As I write on the third morn of the conference, I realize that my time here, with copresenting classmates from Kenya and Denmark has been an opportunity to revisit the ancient philosophical debate over the oneness versus the multiplicity of being and rediscover heaven’s call for the children of Adam and Eve to unite.

Days ago, headlines in evening papers distributed for free in London’s underground screamed hedonistic and sadistic nihilism. Hundreds came to a “sex pool party” then ran away when among them a man was shot dead and a woman sustained a gunshot wound to her leg. Across the channel, jihadists broke into a French church during Mass, took hostage a group of laity and nuns and murdered priest Jacques Hamel, slitting his throat.

These events are twin episodes of selfishness: the first unfolding within a context of uncaring, unbridled, godless freedom; the second occurring as a consequence of freedom turned lethal under a deity made in the image and likeness of man’s self-righteous mercilessness.

There is evidence that man is increasingly turning in on himself. In our first conference plenary lecture titled “Communication and Crisis: Economies, Polities, Ecologies,” Prof. Graham Murdock of Loughborough University, UK, cited a study showing that since the 1970s, social discourse, at least in the West, has become less and less about “giving” and more and more about “getting.”

This selfishness, Murdock implied, has resulted in a breakdown in sociality everywhere, manifested for instance among Pokemon Go enthusiasts. They hunt with their cameras for virtual monsters at the expense of being absent to real people in public spaces where they take pictures. Meanwhile, many narcissists not only take selfies prolifically but also buy toasters customized to brand bread slices with images of their faces.

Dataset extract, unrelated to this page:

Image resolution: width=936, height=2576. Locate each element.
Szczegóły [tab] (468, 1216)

In response to Murdock, Dr. Shakuntala Banaji of the London School of Economics and Political Science dwelt, among others, on Western navel-gazing in international journalism. Scribes highlight the consequences of a Donald Trump presidency in the United States or of Brexit but pay scant attention to the repercussions of Indian premier Narendra Modi’s demagoguery. Similarly, she said, world historians behave as if everything began during the Enlightenment and prior history has no contribution to current thought.

Not far away, Pope Francis has exhorted Poles to open their country to refugees. According to Catholic teaching, sheltering the traveler is one of the corporal works of mercy. The Pope drew praise from one of the presenters at our Religion, Communication and Culture working group here in Leicester. Dr. Yoke-Sim Gunarante of Cultural Diversity Resources, Minnesota, told me that although she is Buddhist, she counts the Holy Father among those who live well the principle of the interconnection of everything and everyone without subjecting all to base self-interest.

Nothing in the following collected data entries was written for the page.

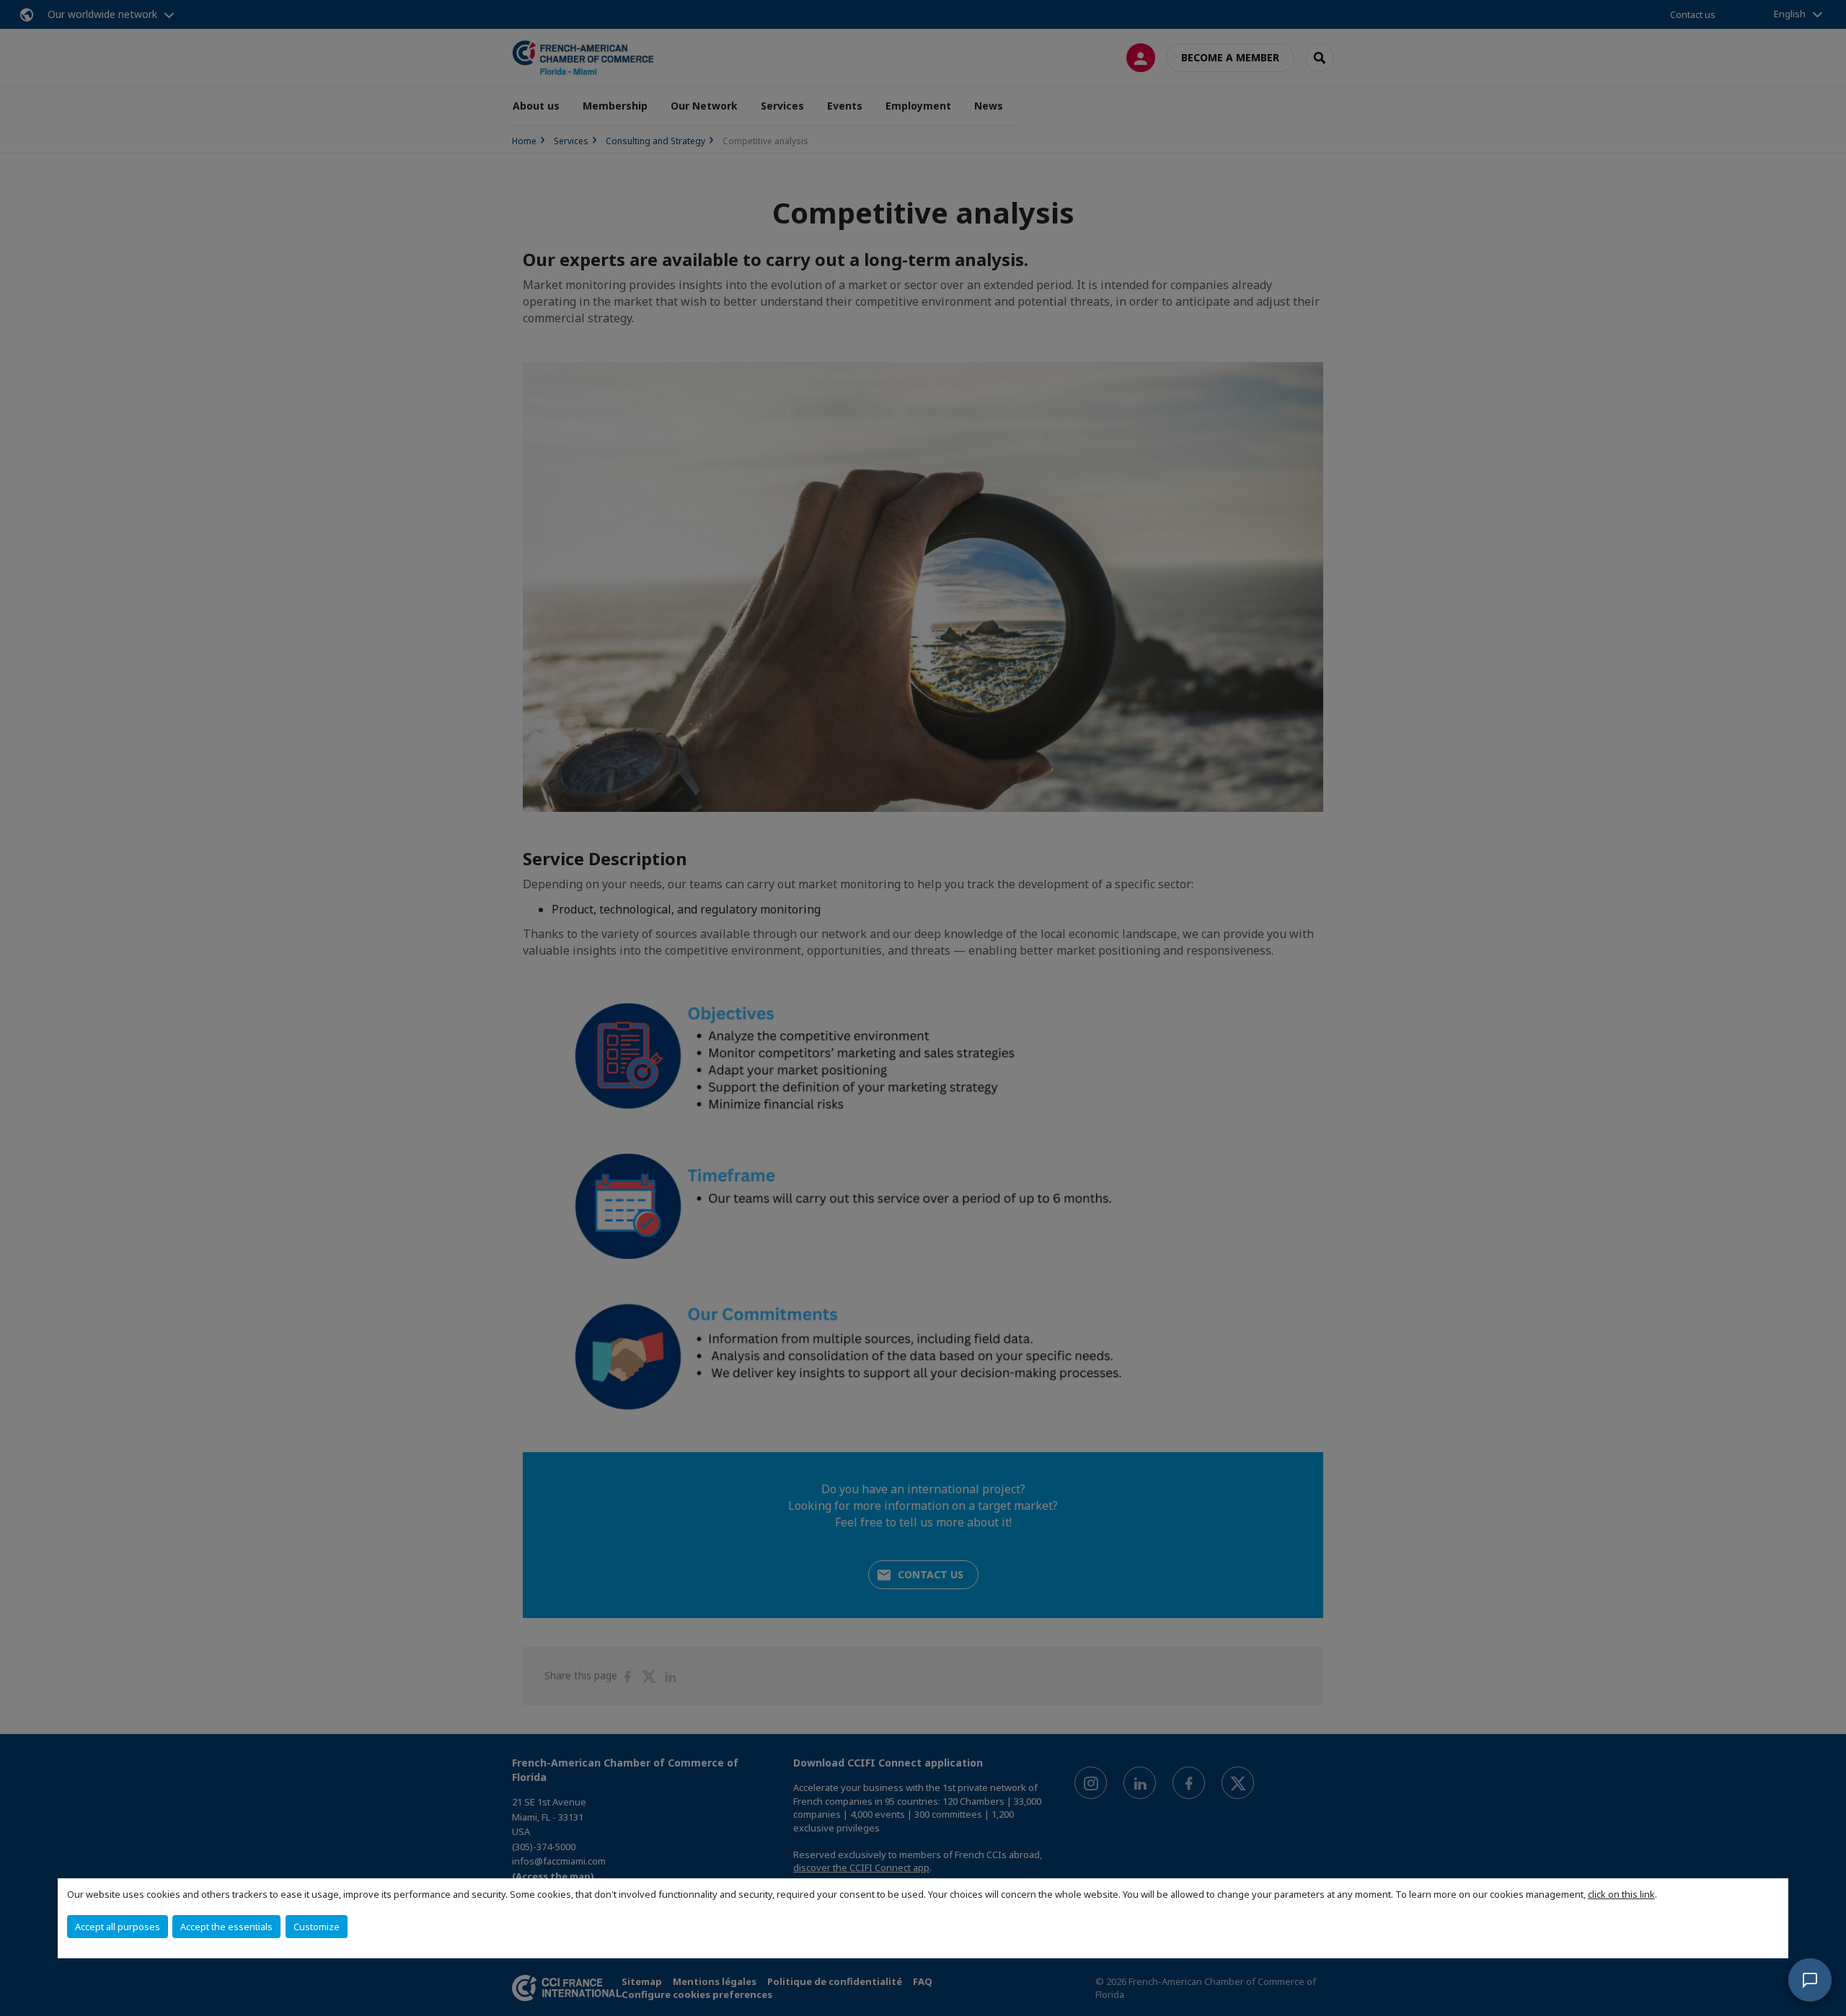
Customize (316, 1926)
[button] (1810, 1980)
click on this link (1621, 1894)
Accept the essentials (226, 1926)
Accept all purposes (117, 1926)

To shelter the homeless means that I make an effort to become a home to the other, that we make our milieu a site of welcome, of other- rather than self-centeredness. No one is mere meat to relieve my lust. No one is but a target of my self-righteous, murderous rage. The West is not the only arena where politicians exist who merit global journalistic critique. Wisdom dwelt in the world long before the Enlightenment. I am not meant to live in a prosperous land only to shut out those robbed of the chance to prosper in theirs. Outside my narrow self-focus, perspectives await the welcome of my mind, people await my hospitality, my self as gift, not as naked appetite.

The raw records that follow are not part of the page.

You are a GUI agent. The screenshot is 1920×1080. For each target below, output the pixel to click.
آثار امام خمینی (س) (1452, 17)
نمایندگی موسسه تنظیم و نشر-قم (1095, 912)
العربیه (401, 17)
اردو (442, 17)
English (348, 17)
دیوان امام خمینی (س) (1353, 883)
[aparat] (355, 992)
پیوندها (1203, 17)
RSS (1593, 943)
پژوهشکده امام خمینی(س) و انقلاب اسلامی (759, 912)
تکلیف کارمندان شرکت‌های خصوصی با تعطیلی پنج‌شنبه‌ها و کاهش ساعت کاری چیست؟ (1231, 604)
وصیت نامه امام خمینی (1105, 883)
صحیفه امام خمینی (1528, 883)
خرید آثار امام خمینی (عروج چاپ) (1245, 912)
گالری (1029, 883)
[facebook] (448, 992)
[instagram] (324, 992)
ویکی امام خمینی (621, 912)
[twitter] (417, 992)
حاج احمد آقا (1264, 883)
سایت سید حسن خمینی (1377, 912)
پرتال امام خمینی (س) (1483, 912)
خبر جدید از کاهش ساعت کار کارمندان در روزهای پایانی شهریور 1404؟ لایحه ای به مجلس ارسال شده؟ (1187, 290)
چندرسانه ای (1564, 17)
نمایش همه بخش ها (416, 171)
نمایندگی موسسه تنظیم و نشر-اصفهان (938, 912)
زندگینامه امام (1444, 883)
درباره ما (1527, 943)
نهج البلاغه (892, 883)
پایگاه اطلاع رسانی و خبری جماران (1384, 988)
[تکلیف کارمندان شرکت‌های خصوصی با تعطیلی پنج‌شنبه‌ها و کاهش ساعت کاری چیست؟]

Before going to Leicester, we joined a British lady, mother to a friend for evensong — an Anglican liturgy that combined evening and night prayers — at Saint Paul’s Cathedral in London. There, hallowed halls were open arms. The choir admitted us — a Catholic, an Adventist and a Lutheran — into the lamp-studded sanctuary pews. Psalms, the song of Mary, organ pipes and sacred reading reverberated beneath the guilded dome. Prayers, whispered in stained glass-tinted light, reached out to France across the channel, for a change of heart in the sowers of terror, to martyred Father Hamel across the Reformation’s breach, for his eternal repose, to the world outside the light of the Incarnation, that it may find rest in the One who gives us our daily bread.